Pixel coordinate grounding data
↓↓↓

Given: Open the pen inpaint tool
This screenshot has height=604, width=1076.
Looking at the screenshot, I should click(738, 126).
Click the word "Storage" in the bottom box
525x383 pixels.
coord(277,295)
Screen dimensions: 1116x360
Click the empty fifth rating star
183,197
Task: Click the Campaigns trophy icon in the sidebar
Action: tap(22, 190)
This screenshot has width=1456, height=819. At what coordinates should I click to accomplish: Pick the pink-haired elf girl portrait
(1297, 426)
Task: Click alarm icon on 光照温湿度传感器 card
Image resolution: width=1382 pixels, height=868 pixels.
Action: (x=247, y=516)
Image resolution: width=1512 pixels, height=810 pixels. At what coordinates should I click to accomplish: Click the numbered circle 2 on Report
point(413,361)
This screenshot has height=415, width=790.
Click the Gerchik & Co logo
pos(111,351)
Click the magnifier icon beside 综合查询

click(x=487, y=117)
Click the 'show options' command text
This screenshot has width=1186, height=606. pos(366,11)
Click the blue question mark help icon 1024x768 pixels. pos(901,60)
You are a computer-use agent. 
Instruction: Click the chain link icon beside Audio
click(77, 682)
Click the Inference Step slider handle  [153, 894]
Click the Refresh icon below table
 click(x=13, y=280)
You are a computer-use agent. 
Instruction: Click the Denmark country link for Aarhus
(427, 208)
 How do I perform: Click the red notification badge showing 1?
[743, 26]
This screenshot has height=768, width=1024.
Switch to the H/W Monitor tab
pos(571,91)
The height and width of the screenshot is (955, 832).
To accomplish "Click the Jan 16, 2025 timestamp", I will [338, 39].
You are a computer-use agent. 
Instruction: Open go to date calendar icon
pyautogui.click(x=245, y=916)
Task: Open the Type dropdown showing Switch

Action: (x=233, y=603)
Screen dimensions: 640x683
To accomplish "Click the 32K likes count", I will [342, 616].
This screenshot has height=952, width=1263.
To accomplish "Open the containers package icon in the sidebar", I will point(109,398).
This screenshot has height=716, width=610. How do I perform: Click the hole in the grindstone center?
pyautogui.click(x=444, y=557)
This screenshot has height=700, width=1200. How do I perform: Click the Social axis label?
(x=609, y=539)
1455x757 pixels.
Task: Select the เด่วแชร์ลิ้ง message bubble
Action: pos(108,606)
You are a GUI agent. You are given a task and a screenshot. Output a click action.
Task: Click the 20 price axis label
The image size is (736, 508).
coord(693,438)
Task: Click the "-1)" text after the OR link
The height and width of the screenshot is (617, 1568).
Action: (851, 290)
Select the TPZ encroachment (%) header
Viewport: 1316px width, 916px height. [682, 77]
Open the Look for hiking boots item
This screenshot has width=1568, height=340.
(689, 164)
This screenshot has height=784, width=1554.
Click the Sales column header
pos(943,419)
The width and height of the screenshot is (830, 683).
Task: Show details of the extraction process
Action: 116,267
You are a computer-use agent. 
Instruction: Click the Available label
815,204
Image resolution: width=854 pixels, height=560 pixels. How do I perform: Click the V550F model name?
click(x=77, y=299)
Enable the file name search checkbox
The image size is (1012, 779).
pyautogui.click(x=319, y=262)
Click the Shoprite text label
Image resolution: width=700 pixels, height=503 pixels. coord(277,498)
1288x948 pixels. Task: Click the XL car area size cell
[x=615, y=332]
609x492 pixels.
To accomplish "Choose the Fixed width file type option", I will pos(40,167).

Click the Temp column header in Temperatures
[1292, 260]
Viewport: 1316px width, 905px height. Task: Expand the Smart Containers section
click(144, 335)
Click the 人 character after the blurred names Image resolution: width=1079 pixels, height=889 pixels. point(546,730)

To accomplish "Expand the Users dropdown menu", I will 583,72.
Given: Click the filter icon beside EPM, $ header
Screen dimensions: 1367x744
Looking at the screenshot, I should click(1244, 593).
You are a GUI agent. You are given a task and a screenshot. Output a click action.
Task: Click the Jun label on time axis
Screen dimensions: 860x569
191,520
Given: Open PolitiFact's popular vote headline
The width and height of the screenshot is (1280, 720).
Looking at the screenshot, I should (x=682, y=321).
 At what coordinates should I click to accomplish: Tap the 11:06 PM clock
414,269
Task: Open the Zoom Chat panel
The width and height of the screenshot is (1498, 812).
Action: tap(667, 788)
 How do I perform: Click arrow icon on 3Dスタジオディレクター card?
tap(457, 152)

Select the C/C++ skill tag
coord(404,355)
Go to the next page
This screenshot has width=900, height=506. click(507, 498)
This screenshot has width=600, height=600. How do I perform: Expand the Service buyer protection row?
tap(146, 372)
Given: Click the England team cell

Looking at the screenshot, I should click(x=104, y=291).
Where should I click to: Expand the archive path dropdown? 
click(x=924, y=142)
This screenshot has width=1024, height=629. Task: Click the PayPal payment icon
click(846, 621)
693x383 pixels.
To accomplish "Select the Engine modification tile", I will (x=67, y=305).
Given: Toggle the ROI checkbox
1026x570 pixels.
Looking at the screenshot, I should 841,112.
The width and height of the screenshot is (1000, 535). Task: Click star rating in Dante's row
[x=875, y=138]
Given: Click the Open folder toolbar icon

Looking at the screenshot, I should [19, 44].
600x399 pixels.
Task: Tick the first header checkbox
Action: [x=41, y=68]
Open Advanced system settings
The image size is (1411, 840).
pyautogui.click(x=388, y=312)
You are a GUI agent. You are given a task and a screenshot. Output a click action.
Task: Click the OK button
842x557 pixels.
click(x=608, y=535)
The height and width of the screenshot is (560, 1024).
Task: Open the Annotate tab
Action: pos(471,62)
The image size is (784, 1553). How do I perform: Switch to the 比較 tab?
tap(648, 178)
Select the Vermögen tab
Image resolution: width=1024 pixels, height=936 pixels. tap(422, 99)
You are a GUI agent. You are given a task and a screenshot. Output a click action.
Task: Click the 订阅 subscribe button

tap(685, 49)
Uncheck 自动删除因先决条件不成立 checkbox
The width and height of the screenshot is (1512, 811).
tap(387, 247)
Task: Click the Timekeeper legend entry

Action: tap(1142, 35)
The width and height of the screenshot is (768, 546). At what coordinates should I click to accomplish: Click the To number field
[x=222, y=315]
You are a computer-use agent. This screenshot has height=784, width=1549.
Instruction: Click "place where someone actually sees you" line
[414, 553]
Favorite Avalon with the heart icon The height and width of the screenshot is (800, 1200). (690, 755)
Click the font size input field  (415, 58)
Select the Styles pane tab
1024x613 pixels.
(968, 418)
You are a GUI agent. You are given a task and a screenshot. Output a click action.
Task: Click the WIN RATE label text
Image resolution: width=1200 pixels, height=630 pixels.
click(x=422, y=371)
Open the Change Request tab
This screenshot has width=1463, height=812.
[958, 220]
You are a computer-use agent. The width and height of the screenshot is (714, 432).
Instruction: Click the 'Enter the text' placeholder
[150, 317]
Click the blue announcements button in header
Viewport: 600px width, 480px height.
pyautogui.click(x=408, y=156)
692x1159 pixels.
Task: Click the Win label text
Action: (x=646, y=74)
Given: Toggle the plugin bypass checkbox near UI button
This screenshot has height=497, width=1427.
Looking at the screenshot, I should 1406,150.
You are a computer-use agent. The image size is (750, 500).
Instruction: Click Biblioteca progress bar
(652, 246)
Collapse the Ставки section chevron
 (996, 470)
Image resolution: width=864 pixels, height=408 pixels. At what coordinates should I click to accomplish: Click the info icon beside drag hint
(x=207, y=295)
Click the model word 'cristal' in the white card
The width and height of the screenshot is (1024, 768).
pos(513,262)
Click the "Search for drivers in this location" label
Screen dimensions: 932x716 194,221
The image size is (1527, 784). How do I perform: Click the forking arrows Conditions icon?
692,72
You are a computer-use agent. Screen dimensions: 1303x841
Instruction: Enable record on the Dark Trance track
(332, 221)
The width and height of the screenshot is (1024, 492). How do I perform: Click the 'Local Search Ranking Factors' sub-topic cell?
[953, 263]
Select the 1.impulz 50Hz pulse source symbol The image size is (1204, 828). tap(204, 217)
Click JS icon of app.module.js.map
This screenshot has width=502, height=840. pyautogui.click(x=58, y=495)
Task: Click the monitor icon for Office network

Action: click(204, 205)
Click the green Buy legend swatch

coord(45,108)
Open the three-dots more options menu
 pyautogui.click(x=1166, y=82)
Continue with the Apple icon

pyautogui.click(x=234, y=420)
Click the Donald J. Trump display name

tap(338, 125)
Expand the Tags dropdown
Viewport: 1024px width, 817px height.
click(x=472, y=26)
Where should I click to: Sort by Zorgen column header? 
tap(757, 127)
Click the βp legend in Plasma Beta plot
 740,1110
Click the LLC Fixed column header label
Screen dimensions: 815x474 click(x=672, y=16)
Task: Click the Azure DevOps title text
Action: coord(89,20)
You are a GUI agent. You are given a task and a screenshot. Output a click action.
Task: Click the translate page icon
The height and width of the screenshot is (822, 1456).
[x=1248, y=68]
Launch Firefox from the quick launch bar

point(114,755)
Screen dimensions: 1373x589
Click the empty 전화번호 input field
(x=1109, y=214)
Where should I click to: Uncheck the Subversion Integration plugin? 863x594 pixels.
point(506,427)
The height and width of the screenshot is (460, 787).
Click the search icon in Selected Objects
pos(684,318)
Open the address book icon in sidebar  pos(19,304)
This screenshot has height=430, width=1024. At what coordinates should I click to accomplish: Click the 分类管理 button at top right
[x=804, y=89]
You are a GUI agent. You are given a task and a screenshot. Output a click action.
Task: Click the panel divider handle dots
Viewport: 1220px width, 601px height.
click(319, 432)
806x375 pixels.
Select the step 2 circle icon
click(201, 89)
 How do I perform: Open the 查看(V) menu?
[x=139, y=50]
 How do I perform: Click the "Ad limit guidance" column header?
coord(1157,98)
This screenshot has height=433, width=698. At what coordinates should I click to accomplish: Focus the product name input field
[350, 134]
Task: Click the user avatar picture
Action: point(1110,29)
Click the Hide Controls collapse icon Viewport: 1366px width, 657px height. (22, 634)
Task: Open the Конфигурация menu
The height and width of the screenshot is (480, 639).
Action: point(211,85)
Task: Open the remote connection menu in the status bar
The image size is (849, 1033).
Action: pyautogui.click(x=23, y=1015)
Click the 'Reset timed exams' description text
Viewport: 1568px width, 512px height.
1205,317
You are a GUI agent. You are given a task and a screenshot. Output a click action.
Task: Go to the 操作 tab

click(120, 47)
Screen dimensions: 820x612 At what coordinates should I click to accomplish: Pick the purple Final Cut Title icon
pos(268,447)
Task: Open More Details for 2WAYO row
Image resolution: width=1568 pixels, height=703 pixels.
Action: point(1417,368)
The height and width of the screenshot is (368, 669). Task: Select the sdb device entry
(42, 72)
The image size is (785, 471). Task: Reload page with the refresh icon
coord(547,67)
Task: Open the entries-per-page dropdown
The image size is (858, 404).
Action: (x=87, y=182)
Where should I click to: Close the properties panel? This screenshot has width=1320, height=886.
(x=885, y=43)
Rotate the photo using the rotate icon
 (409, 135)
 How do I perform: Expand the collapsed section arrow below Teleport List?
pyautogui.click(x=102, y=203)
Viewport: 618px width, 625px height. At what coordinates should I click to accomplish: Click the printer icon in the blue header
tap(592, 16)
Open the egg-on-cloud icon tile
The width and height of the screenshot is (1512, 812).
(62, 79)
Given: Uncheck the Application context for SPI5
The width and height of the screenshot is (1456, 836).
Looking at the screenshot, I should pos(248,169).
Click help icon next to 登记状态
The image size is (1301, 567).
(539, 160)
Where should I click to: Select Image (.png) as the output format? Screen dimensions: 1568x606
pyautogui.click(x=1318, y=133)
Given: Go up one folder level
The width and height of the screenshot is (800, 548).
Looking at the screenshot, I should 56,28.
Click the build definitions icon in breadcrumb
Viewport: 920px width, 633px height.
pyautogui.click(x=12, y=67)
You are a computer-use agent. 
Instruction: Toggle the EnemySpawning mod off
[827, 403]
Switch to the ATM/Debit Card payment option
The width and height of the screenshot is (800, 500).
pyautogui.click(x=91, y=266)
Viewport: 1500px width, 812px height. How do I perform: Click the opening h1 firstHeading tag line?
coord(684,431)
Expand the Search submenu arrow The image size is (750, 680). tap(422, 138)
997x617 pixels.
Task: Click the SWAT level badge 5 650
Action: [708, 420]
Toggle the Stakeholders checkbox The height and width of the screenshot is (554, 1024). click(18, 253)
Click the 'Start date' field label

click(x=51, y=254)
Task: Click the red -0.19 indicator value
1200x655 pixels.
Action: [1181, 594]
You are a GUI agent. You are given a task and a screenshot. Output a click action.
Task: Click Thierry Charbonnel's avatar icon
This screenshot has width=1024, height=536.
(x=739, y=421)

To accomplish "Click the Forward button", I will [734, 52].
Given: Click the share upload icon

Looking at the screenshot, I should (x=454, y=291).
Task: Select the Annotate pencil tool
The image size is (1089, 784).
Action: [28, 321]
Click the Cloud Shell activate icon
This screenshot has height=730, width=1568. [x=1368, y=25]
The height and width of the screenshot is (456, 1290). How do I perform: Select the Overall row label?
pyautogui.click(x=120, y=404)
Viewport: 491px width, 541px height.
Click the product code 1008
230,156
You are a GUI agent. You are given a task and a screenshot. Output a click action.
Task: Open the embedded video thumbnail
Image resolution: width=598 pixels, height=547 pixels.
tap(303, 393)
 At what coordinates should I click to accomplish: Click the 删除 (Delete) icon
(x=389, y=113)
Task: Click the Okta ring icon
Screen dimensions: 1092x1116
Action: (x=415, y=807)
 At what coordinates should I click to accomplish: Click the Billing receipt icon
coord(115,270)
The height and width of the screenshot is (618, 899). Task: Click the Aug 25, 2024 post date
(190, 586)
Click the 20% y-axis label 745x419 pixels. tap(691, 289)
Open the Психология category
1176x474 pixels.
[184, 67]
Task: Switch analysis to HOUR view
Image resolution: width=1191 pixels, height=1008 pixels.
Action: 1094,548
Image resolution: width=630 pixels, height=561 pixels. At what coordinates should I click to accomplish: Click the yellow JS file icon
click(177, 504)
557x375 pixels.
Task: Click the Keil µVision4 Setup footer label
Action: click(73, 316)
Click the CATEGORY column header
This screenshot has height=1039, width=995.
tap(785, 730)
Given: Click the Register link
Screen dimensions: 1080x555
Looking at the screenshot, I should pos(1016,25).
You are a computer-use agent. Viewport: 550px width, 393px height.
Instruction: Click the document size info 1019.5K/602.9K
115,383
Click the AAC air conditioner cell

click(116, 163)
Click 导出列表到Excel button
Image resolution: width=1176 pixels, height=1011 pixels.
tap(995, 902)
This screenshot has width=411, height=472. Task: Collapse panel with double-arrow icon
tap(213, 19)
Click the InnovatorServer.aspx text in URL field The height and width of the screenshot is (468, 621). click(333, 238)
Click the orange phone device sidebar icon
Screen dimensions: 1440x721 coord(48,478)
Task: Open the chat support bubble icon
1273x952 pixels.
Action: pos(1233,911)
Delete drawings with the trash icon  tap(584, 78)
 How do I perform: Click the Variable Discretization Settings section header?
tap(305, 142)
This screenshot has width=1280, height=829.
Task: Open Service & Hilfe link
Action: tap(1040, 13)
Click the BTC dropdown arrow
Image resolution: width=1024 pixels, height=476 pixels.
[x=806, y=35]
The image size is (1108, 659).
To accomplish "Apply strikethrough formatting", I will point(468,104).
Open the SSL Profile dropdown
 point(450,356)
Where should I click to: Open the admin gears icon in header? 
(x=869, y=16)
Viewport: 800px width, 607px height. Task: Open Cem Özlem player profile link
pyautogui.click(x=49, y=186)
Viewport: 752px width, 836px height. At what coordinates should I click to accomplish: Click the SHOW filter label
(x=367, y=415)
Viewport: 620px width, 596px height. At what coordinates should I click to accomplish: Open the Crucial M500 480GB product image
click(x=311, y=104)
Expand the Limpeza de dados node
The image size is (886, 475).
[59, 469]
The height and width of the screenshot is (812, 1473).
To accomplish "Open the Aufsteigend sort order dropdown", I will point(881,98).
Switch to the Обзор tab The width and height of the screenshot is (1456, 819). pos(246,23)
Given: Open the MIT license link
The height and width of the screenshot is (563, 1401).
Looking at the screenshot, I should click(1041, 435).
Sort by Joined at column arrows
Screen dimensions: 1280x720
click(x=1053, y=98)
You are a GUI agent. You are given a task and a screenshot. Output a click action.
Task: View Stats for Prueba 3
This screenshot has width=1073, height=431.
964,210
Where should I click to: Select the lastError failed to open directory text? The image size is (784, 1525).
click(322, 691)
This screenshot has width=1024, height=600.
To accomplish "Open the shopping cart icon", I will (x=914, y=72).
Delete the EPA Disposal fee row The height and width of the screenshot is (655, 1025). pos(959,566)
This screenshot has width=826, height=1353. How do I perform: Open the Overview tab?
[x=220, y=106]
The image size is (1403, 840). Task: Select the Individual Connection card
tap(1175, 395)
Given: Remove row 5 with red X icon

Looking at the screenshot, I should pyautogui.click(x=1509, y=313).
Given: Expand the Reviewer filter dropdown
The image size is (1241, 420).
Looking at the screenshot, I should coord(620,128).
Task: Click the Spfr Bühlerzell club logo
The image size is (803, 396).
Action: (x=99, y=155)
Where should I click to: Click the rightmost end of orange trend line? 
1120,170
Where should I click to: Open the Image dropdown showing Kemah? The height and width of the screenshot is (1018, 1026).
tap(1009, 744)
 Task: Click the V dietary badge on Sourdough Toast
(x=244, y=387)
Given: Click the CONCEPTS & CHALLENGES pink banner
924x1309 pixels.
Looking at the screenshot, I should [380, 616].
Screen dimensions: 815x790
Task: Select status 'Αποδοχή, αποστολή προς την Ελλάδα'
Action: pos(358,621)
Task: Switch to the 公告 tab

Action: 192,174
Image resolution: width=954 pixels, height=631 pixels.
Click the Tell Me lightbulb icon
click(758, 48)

↑↑↑

### EXERCISE INSTRUCTIONS
Scan the records above for the lines holding "You are a computer-use agent. This" and "You are a computer-use agent. The width". Transcribe those two and every line between them word for word, and no others.

### TASK RESPONSE
You are a computer-use agent. This screenshot has height=784, width=1549.
Instruction: Click "place where someone actually sees you" line
[414, 553]
Favorite Avalon with the heart icon The height and width of the screenshot is (800, 1200). (690, 755)
Click the font size input field  (415, 58)
Select the Styles pane tab
1024x613 pixels.
(968, 418)
You are a GUI agent. You are given a task and a screenshot. Output a click action.
Task: Click the WIN RATE label text
Image resolution: width=1200 pixels, height=630 pixels.
click(x=422, y=371)
Open the Change Request tab
This screenshot has width=1463, height=812.
[958, 220]
You are a computer-use agent. The width and height of the screenshot is (714, 432).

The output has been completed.